━━━━━ EXCERPTED RECORDS
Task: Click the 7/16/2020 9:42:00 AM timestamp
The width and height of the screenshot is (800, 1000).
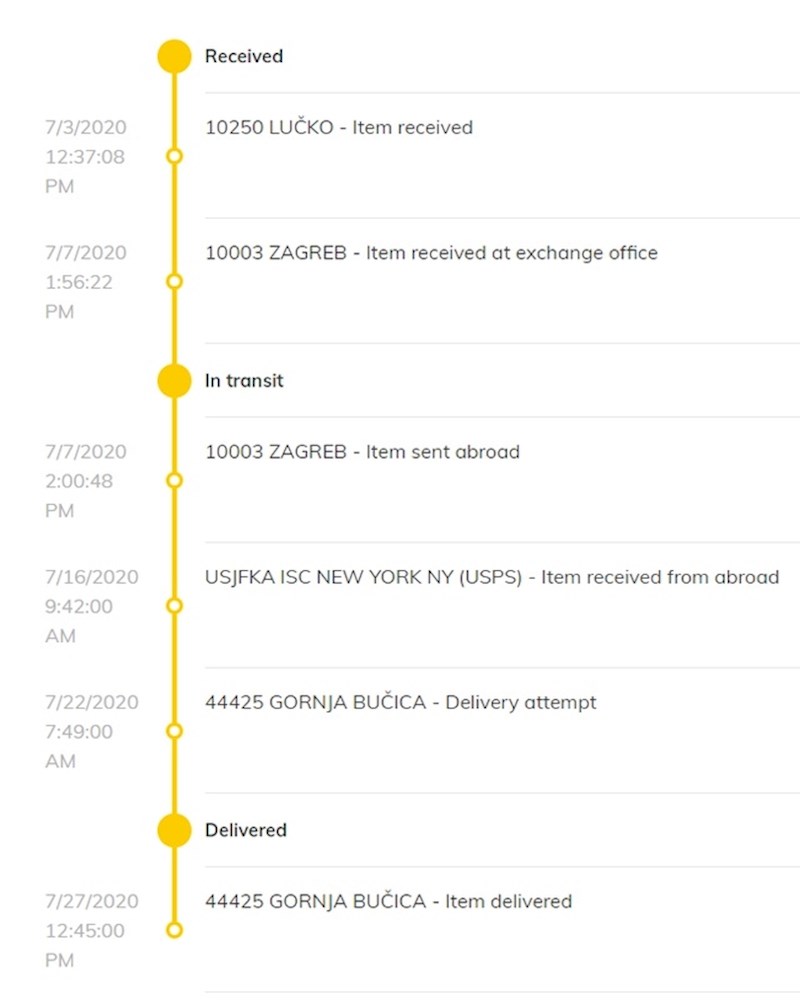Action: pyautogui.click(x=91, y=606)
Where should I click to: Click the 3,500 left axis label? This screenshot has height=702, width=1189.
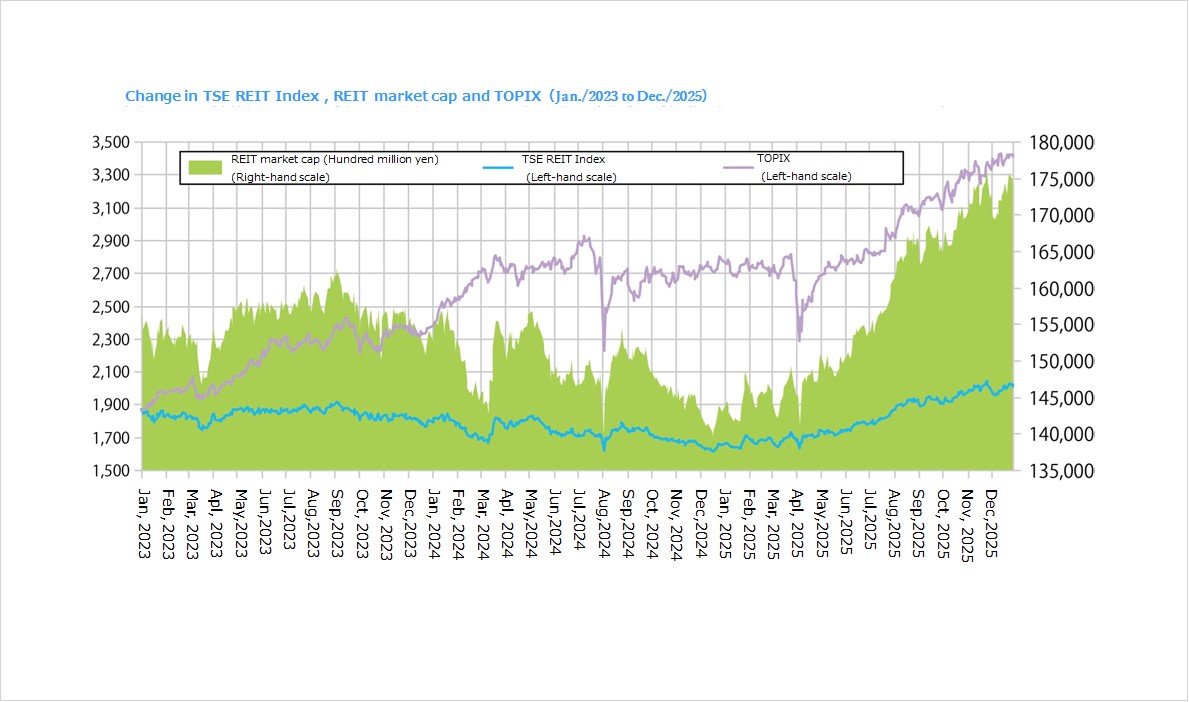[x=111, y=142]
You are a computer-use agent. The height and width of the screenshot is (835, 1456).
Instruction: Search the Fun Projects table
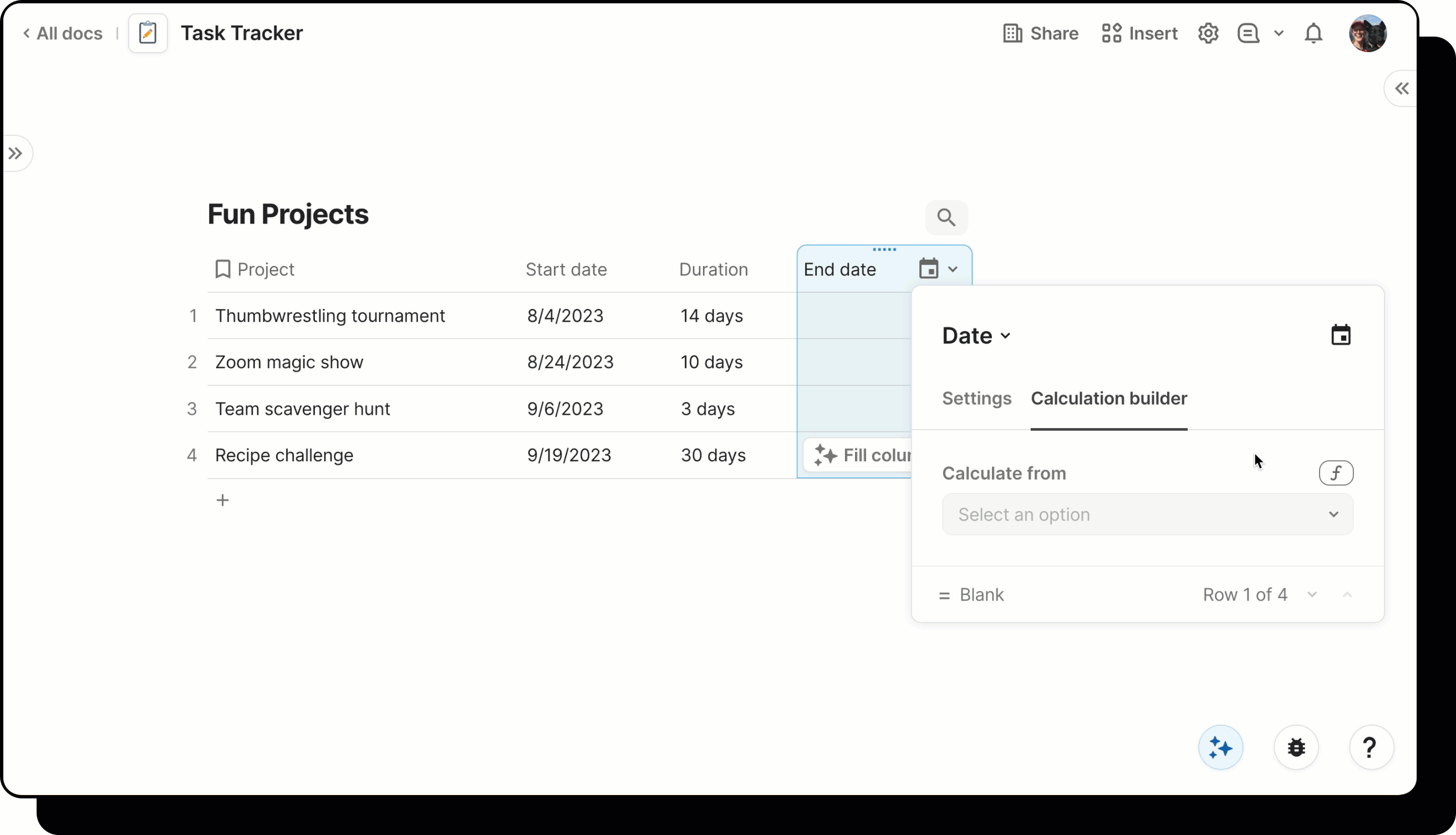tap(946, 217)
━━━━━━━━━━
━━━━━ EXCERPTED RECORDS
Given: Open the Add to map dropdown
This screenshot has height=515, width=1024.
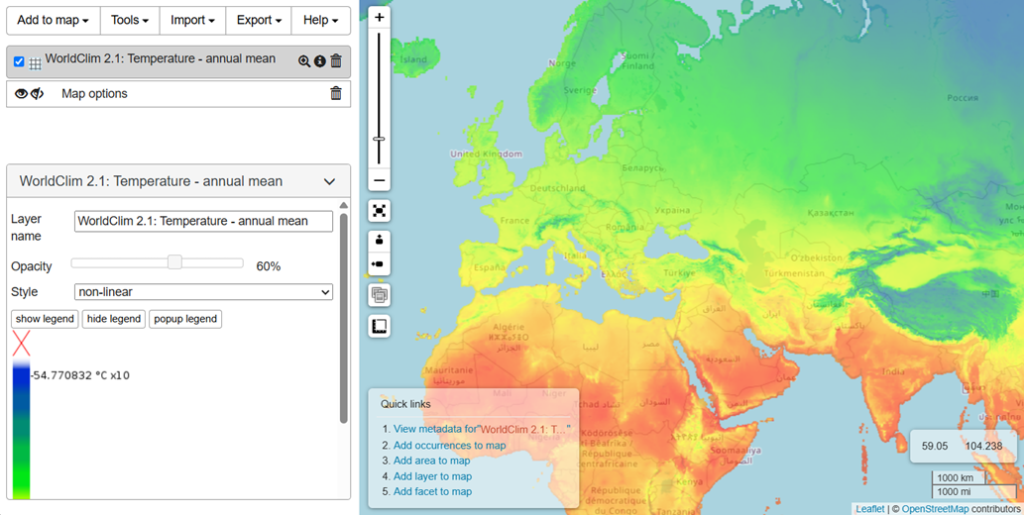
━━━━━━━━━━
[EXERCISE PROMPT] Rescale the listing from the line with "Task: Click the" up to and including the line with "tap(946, 217)". Write out each of those lines again with the requests included, and multiply every coordinate in the answers by 1.45, rounding to whole numbers with halves going up. Leave the pictures out.

[RESULT]
Task: Click the 7/16/2020 9:42:00 AM timestamp
The width and height of the screenshot is (800, 1000).
Action: pyautogui.click(x=132, y=879)
Where should I click to: Click the 3,500 left axis label? This screenshot has height=702, width=1189.
[x=161, y=206]
You are a computer-use agent. The height and width of the screenshot is (835, 1456).
Instruction: Search the Fun Projects table
tap(1372, 315)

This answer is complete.